* **What is required**
Extract the records starting with the line that contains "Where should I click to: Open" and going on through the line that contains "will [158, 26].", repeating them word for word.

..........

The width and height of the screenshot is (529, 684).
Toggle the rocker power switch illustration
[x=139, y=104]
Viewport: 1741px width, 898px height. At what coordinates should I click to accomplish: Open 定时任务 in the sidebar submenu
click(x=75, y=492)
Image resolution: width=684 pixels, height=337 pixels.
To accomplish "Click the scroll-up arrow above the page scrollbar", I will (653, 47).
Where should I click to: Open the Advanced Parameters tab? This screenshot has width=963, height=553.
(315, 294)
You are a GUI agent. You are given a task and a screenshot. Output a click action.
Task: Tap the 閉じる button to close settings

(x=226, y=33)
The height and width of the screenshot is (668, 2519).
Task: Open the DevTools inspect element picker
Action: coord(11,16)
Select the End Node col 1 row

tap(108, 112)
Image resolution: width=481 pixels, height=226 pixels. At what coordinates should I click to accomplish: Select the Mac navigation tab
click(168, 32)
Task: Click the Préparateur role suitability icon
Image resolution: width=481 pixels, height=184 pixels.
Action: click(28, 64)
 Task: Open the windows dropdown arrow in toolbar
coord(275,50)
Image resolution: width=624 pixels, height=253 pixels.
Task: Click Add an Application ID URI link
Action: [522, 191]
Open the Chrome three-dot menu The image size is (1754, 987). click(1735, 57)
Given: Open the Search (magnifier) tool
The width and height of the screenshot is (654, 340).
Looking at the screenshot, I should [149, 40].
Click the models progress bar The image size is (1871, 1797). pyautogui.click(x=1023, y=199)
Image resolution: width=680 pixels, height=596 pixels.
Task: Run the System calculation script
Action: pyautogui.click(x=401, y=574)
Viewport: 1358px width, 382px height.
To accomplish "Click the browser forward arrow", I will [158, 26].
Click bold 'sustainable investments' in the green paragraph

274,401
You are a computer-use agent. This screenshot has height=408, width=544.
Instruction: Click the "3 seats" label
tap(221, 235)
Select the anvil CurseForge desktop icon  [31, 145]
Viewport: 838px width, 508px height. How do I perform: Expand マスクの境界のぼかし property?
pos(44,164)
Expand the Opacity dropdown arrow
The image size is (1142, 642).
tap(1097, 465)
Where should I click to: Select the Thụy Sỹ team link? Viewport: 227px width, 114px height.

..........

* **Full solution**
Where should I click to: Open the Advanced Parameters tab? This screenshot has width=963, height=553.
(315, 294)
You are a GUI agent. You are given a task and a screenshot. Output a click action.
Task: Tap the 閉じる button to close settings

(x=226, y=33)
The height and width of the screenshot is (668, 2519).
Task: Open the DevTools inspect element picker
Action: coord(11,16)
Select the End Node col 1 row

tap(108, 112)
Image resolution: width=481 pixels, height=226 pixels. At what coordinates should I click to accomplish: Select the Mac navigation tab
click(168, 32)
Task: Click the Préparateur role suitability icon
Image resolution: width=481 pixels, height=184 pixels.
Action: click(28, 64)
 Task: Open the windows dropdown arrow in toolbar
coord(275,50)
Image resolution: width=624 pixels, height=253 pixels.
Task: Click Add an Application ID URI link
Action: [522, 191]
Open the Chrome three-dot menu The image size is (1754, 987). click(1735, 57)
Given: Open the Search (magnifier) tool
The width and height of the screenshot is (654, 340).
Looking at the screenshot, I should [149, 40].
Click the models progress bar The image size is (1871, 1797). pyautogui.click(x=1023, y=199)
Image resolution: width=680 pixels, height=596 pixels.
Task: Run the System calculation script
Action: pyautogui.click(x=401, y=574)
Viewport: 1358px width, 382px height.
To accomplish "Click the browser forward arrow", I will [158, 26].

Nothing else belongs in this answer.